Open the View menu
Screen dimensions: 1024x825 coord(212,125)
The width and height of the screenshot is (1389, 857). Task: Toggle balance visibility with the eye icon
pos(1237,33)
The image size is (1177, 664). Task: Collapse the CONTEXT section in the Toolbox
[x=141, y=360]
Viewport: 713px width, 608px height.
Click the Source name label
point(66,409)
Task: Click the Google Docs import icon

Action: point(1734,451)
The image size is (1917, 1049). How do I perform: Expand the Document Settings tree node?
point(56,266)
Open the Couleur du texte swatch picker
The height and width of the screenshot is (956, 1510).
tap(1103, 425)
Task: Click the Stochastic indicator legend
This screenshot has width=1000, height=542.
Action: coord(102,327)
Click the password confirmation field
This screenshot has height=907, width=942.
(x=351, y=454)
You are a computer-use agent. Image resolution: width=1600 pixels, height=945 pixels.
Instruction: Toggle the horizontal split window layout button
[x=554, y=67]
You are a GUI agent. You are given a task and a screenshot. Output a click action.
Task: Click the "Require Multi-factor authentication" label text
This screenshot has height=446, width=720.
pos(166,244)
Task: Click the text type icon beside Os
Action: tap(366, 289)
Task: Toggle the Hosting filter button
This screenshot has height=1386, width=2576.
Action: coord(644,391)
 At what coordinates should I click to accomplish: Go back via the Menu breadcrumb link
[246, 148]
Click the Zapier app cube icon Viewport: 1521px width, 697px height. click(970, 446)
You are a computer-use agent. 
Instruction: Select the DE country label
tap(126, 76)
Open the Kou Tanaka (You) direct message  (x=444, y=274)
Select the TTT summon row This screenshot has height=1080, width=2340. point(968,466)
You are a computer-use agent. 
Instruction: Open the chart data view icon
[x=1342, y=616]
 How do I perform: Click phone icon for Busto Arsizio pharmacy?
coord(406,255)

+++

# How to complete this task
The records above are to be printed out again exactly, without omission.

# Reply
Open the View menu
Screen dimensions: 1024x825 coord(212,125)
The width and height of the screenshot is (1389, 857). Task: Toggle balance visibility with the eye icon
pos(1237,33)
The image size is (1177, 664). Task: Collapse the CONTEXT section in the Toolbox
[x=141, y=360]
Viewport: 713px width, 608px height.
Click the Source name label
point(66,409)
Task: Click the Google Docs import icon

Action: point(1734,451)
The image size is (1917, 1049). How do I perform: Expand the Document Settings tree node?
point(56,266)
Open the Couleur du texte swatch picker
The height and width of the screenshot is (956, 1510).
tap(1103, 425)
Task: Click the Stochastic indicator legend
This screenshot has width=1000, height=542.
Action: coord(102,327)
Click the password confirmation field
This screenshot has height=907, width=942.
(x=351, y=454)
You are a computer-use agent. Image resolution: width=1600 pixels, height=945 pixels.
Instruction: Toggle the horizontal split window layout button
[x=554, y=67]
You are a GUI agent. You are given a task and a screenshot. Output a click action.
Task: Click the "Require Multi-factor authentication" label text
This screenshot has height=446, width=720.
pos(166,244)
Task: Click the text type icon beside Os
Action: tap(366, 289)
Task: Toggle the Hosting filter button
This screenshot has height=1386, width=2576.
Action: coord(644,391)
 At what coordinates should I click to accomplish: Go back via the Menu breadcrumb link
[246, 148]
Click the Zapier app cube icon Viewport: 1521px width, 697px height. click(970, 446)
You are a computer-use agent. 
Instruction: Select the DE country label
tap(126, 76)
Open the Kou Tanaka (You) direct message  (x=444, y=274)
Select the TTT summon row This screenshot has height=1080, width=2340. point(968,466)
You are a computer-use agent. 
Instruction: Open the chart data view icon
[x=1342, y=616]
 How do I perform: Click phone icon for Busto Arsizio pharmacy?
coord(406,255)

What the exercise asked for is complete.